Orok-Orok vs Krisis Global

Oleh: Marlin (blogblitar.blogspot.com)



SEKALI waktu mampirlah ke Kelurahan Ngadirejo, Kecamatan Kepanjenkidul, Blitar. Pasti Anda akan melihat pemandangan beda. Teras rumah mayoritas warga kampung itu dipenuhi tumpukan kayu seukuran paha orang dewasa. Ada yang sudah dipelitur, ada juga yang berupa kayu utuhan.
Kayu-kayu itu merupakan bahan kerajinan orok-orok. Apa pula itu? Ini adalah kerajinan khas Blitar yang biasa dibuat suvenir. Disebut orok-orok karena ketika dimainkan berbunyi seperti orok-orok. Bentuknya seperti kendang kecil dan di tengahnya dipasang tali. Untuk memainkannya dengan cara diputar.
Penemu kerajinan unik ini adalah Andri Susanto dan sang paman, Solikin. Asal tahu saja, di Ngadirejo banyak ditemukan pohon mahoni yang ditanam di pekarangan rumah. Itu yang membuat imajinasi Andri tertantang. "Sayang kalau batang mahoni itu tidak dimanfaatkan jadi barang berharga," kata pria 23 tahun ini, suatu kali.
Mengapa memilih orok-orok?
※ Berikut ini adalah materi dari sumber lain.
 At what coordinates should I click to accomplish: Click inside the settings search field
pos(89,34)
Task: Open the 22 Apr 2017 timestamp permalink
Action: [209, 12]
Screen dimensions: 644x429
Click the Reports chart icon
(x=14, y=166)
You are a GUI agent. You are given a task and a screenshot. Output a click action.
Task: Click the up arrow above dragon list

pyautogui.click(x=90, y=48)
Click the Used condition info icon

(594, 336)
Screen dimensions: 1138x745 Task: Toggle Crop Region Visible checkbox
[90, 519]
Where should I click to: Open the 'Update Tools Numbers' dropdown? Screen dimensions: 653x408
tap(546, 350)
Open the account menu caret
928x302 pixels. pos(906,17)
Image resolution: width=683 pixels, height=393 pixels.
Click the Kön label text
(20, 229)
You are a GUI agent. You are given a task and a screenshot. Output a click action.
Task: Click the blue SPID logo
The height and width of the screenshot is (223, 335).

Karena Andri dan Solikin yakin suvenir khas itu punya prospek bagus. Ternyata benar. Meski modal utang, usaha kerajinan itu semakin berkembang ketika ada distributor yang bersedia memasarkan. Cara membuat orok-orok cukup mudah. Kayu mahoni yang sudah dibentuk dibor listrik, selanjutnya dihaluskan dan diberi lubang seukuran pulpen. Tahap terakhir adalah penempelan kulit.
Dalam sebulan, rata-rata Andri bisa memproduksi 10 ribu lebih orok-orok. "Butuh ketelatenan untuk membuat orok-orok," terangnya. Sebuah orok-orok dihargai Rp 500. Padahal di pasaran Bali harganya bisa sampai Rp 3 ribu, bahkan Rp 5 ribu. Sementara di luar negeri dijual Rp 20 ribu.
Beberapa waktu lalu Solikin sempat ketir-ketir menyusul krisis global yang membuat perekonomian AS dan sejumlah negara Eropa ambruk. Beruntung kekhawatiran Solikin tak terjadi. Pesanan tetap mengalir. "Modalnya kepercayaan, itu saja," tutunya. Orok-orok, walau produk kampung, ternyata mampu 'mengalahkan' krisis global. (*)

Kelud Milik Siapa?



Oleh: Marlin (blogblitar.blogspot.com)

BAK putri jelita, Gunung Kelud saat ini diperebutkan 'dua pangeran' yang kasmaran setengah mati. 'Dua pangeran' itu adalah Pemkab Blitar dan Pemkab Kediri. Itu terjadi karena Kelud berada di perbatasan antara Kabupaten Kediri dan Blitar, atau sekitar 27 km sebelah timur Kota Kediri.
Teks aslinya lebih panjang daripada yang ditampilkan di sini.